Problems to work on
1) Answer these questions using the account of the Amritapuri stay:
(a) At about what time did the writer wake up that morning?
(b) What does the Malayalam term "Achan" mean?
(c) At what time did the Western acco office open?
2) Carry on the account of the Amritapuri stay, picking up after its final sentence.

Supplied text
Tuesday, March 18, 2003

Part 6: Rescued By Bombay Achan

I woke up early in the morning (early by my lax holiday standard, not the stringent Amritapuri standard) around 6.30am, feeling fine and rested. My sleep had been deep and uninterrupted, a minor surprise given that the physical conditions were less than sublime. Actually, I ought to amend that. Contrary to the impression I may have lent so far, the conditions, for sleep at least, were not all that bad. I forgot to mention earlier that there was a ceiling fan in the room which worked. However, the night was cool, so I only had to run it at a very slow speed.

More importantly, I was spared an attack by the Amritapuri Air Force (mosquitoes!). Amma's grace? Possible, but in this case I thought it likely that Amma's grace was working more at the back-end than the front-end of the phenomenon. The more classical explanation, suggested by my years spent battling mosquitoes in Kerala, was that these aviators, unlike those currently (this was at the time of the second Iraq war) poised over the Persian Gulf who are capable of working round the clock, tend to Shock and Awe at specific times of day/night (6am, 6pm and midnight being the usual timings when attacks are launched). Oops! Did I make an inadvertent political comment there? Sorry.

On second thoughts, I must censure myself more severely. That was a poor joke. I should probably have erased it but decided to let it stand as a monument to my own crassness. It is never a good thing to find humour, even peripherally as I did just now, in suffering. One must always sympathize with the sufferings of others. One is permitted to laugh at one's own sufferings, but who has the stomach for that? Not me for sure; everytime life has walloped me, I have found my tail between my legs.

Coming back to my non-story, the trials of the night were now a faint memory. I was upbeat enough to actually use the much detested toilet. After a bath, I stepped out to inspect the world. I made my way, once again, to the accommodation office. This time, the person on duty was an elderly man addressed by all as Achan (the Malayalam term for father, used in a general way by nearly all ashram residents, to respectfully address old people ; having never come across this practice anywhere else before, I found it quaint). I briefly explained my situation to him and sought his help. He was extremely helpful and sorted out my problem in no time.

He explained that the one-room apartment which I had heard about, and wished to stay in, was usually reserved for foreign passport holders or families - be they Indian or foreign. I guessed that foreign residents holding Indian passports such as I, who come visiting sans family fell between the cracks; either there were not enough people in this category or, more likely, such members as did exist, were less demanding (and therefore better sadhaks) than I was. Now here was a commentary on my year and half of carefully cultivated austerity (turning vegetarian etc.): It didn't amount to a thing! I had flunked the exam right then.

This Achan invited me to bring my luggage down from my room and park in his office until the Western acco office opened at 11am. He would make an exceptional recommendation and have them allot me an apartment. Whew! I gratefully accepted his offer of assistance and returned to his office with my luggage in tow. When I had settled myself in his office, I chatted with him when he was not serving any devotees at the counter. He made a lot of sympathetic noises about my predicament, and went out of his way to make me feel good, but in my heart I was ashamed that I had taken the soft option, sought and obtained privilege.

Data extract

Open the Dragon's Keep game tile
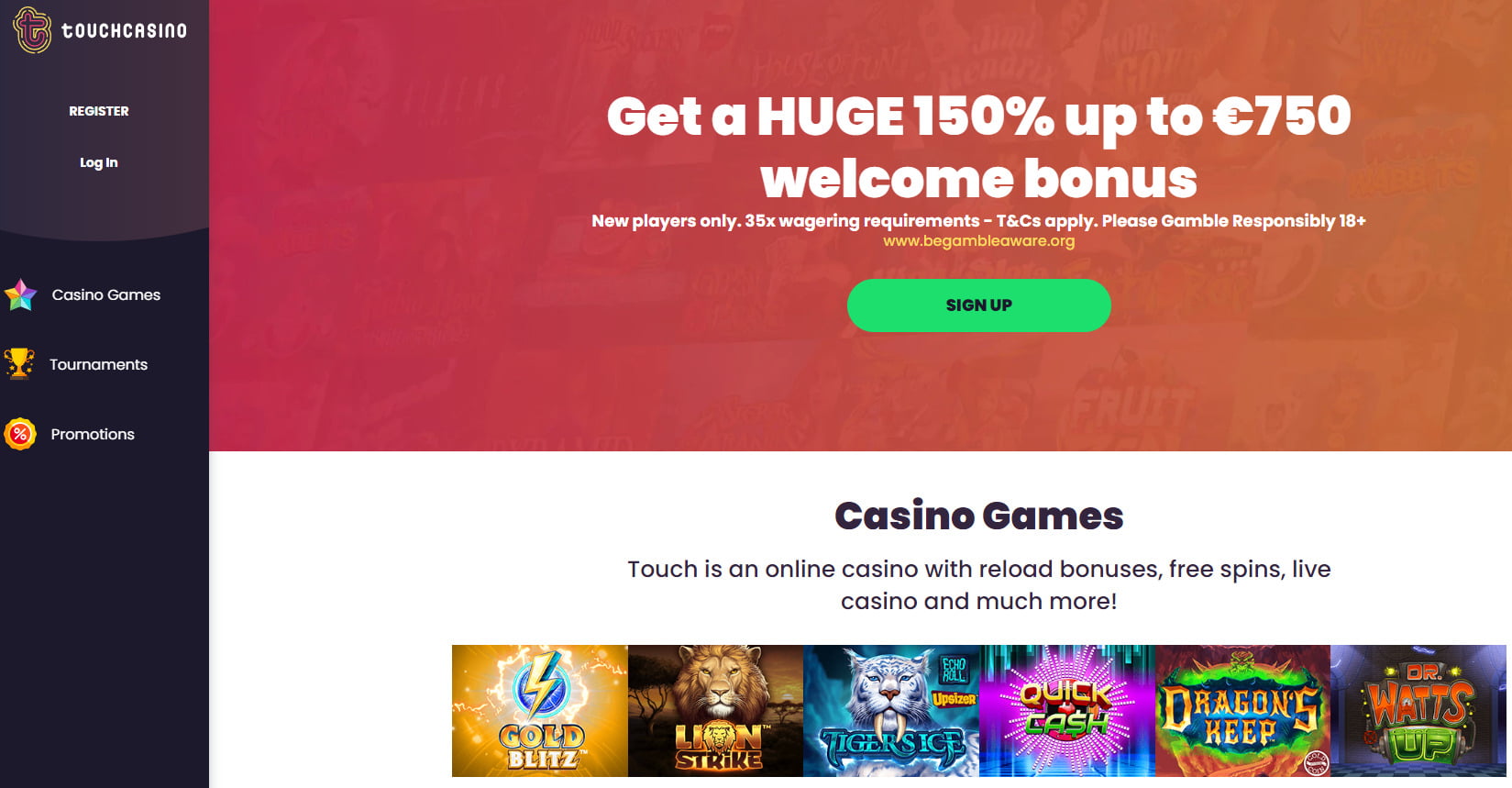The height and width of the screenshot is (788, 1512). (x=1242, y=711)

==

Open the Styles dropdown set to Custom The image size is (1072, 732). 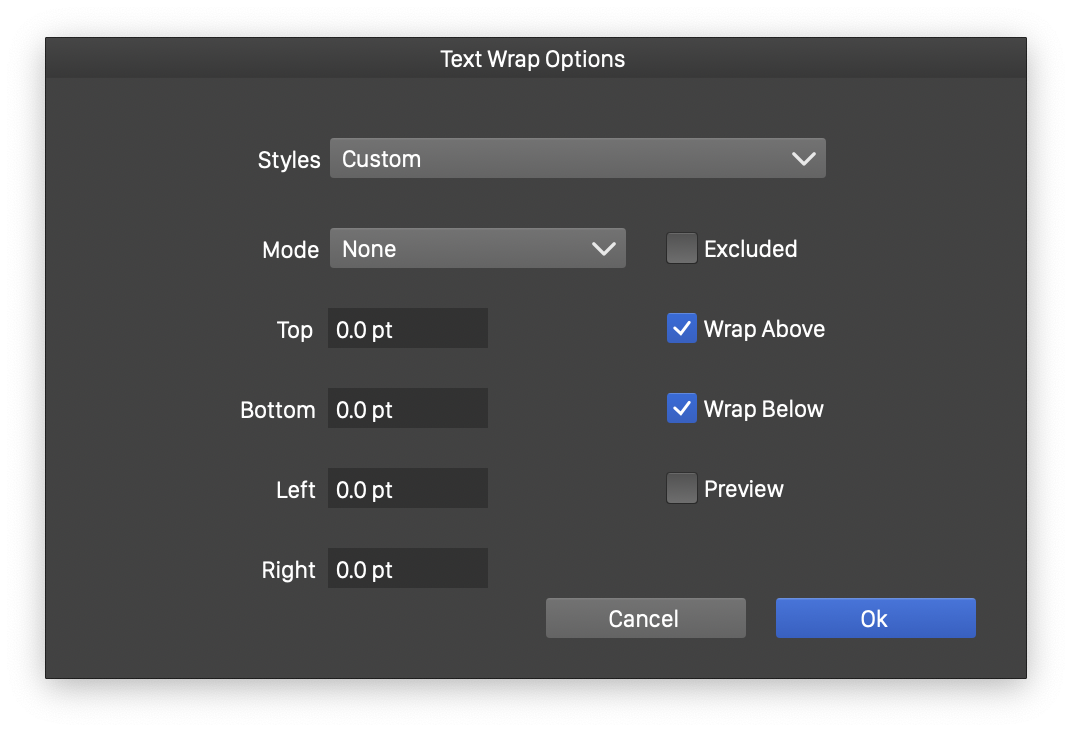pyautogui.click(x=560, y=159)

--

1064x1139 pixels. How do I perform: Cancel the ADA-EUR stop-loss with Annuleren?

Results
1)
(a) Around 6.30am.
(b) Father.
(c) 11am.

2)
Even at that early stage, before I had interacted with other ashramites and come to appreciate the rigours of the monastic life, I sensed that his empathy was a product of pure compassion; it could not have been an objective position, as my so-called suffering was next to nothing, compared to what the brahmacharis and brahmacharinis (male and female renunciates, respectively) undergo on a 24/7/52 basis. I felt humbled and doubly grateful at being granted consideration that I did not really deserve. Further conversation revealed that Achan had been with Amma for 18+ years. It was now clear to me that the compassion and power of accommodation that he manifested (and I was privileged to observe) did not merely arise because he was sitting in the Accommodation Office but was a function of his long exposure to the mother lode of compassion - Amma.

Om Amriteshwaryai Namah

Sunday, March 16, 2003

Part 5: Meeting Ms. Maya

Once I had made my big decision (to clean or not to clean, that had been the question), I went about executing it. I swept all the rubbish into the corner where the termite mound was located and cleared some habitable space for myself. It took me over an hour but it was not physically exhausting. Just tedious. Then I entered my version of hell - the terrible toilet and went about cleaning a bucket and broken mug in it. I also poured lots of water all over the place to clean it up, since I had no brush or other implements, to do the kind of job that really needed to be done. It occurred to me that things could have been a lot worse in a dozen different ways, and that I should be grateful for being spared a higher level of difficulty. For instance, what if there had been no water in the tap? Having grown up in parts of India where water is rationed, I was well aware that 24-hour water supply is only a dream for many people. At the end of it, I washed myself and then returned to the room.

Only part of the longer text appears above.